At one point I was wishing we had another word that was not so frightening to describe this kind of cancer.

But here’s the truth: cancer is cancer and it’s nothing to be ashamed of.

I know as many people who were not on HRT and got breast cancer as those who were on HRT. In fact, when I asked the radiologist doing my sonogram if she thought HRT gave me cancer, she said, “I see people on this table who are not on HRT with cancer and those who are on HRT and are 80 years old without.” Yes, others are going through awful, terrifying cancer treatments, but that does not negate your experience. Many of us may want to ignore this first real brush with mortality. But the fact is, any encounter with the Big C changes you. It does make you ask, “Am I living the life I want to live? Is there anything I need to change?” And it’s a good time to reassess and possibly reinvent. 

But talking about this “baby cancer” must be a regular part of our disclosure with friends and family. Here’s why: it’s so that if someone you know gets it, they won’t panic because they already know the hundreds of survivors like you and me in their company. 

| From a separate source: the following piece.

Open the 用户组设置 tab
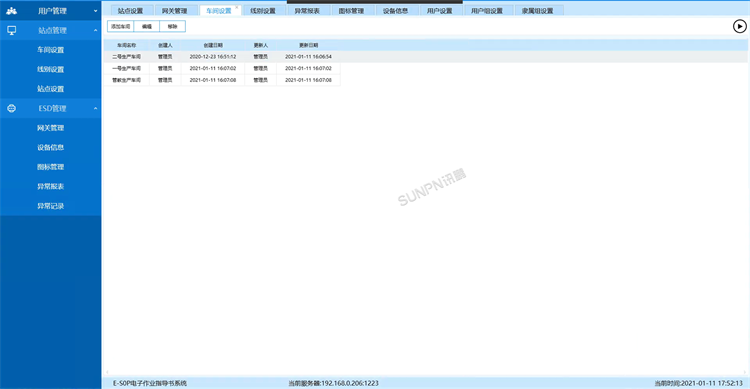This screenshot has width=750, height=389. tap(487, 11)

What You Need to Know About Surviving Breast Cancer
Though I hope you never get diagnosed with breast cancer, here are a few critical things to know if you do:

  • Don’t put off your yearly mammogram. According to a recent MedStar Health survey, 59% of women over 40 say they “forgo the recommended routine exam on a yearly basis;” 23% have never had a mammogram! Please don’t let this be you. Catching cancer early really does change the outcome.
  • If you have dense breasts, insist on a follow up sonogram or MRI. The lump I felt was nothing. It was the MRI that picked up cancer. Later on, I heard from the NOLA PA that when the radiologist who did the MRI biopsy got the positive results she “freaked out” because even she didn’t think the spot was anything! 
  • If something doesn’t feel right, push your doctors. If I hadn’t pushed my GP and the radiologist for next steps, I might be dealing with something harder to treat.  
  • Start with the best cancer center you can find. At MD Anderson, they say where you are treated first for cancer matters most. That’s because you never know if you’ll need a super-duper specialist to handle some funky variation (luckily mine was a boring, vanilla, everyday species). And you want deep, deep knowledge. MD Anderson claims to see more cancers in a day than many doctors see in a lifetime. I have friends with stage zero DCIS who were given six weeks of radiation compared to just one of mine. When I asked my radiologist why, she said, “Maybe they aren’t up on the latest research.” 
  • Don’t be afraid to ask questions. I’m a big researcher. That’s how I make my way in the world. Some of the doctors were surprised: “Wow, you’re really up on things.” None of them were challenged by my knowledge and were happy to explain whatever detail I needed.
  • Know that in many cases, cancer may not be an emergency. For me, part of the freak out was the slow pace of treatment. When I really dug into it, however, friends with MDs told me that the three weeks I would have had to wait for biopsies in NOLA wasn’t going to make a difference in outcome. What they did say, however, is that you can’t get those three weeks of awful worry back, either. Ask your provider: Is this an emergency or can we take our time for next steps?  
  • Reach out to your friends for help. If you’re over the age of 40, your friends or colleagues have been here already. They’re just not talking. Put it out there and see the survivors among you. I can tell you from experience, not all breast cancer is a death sentence.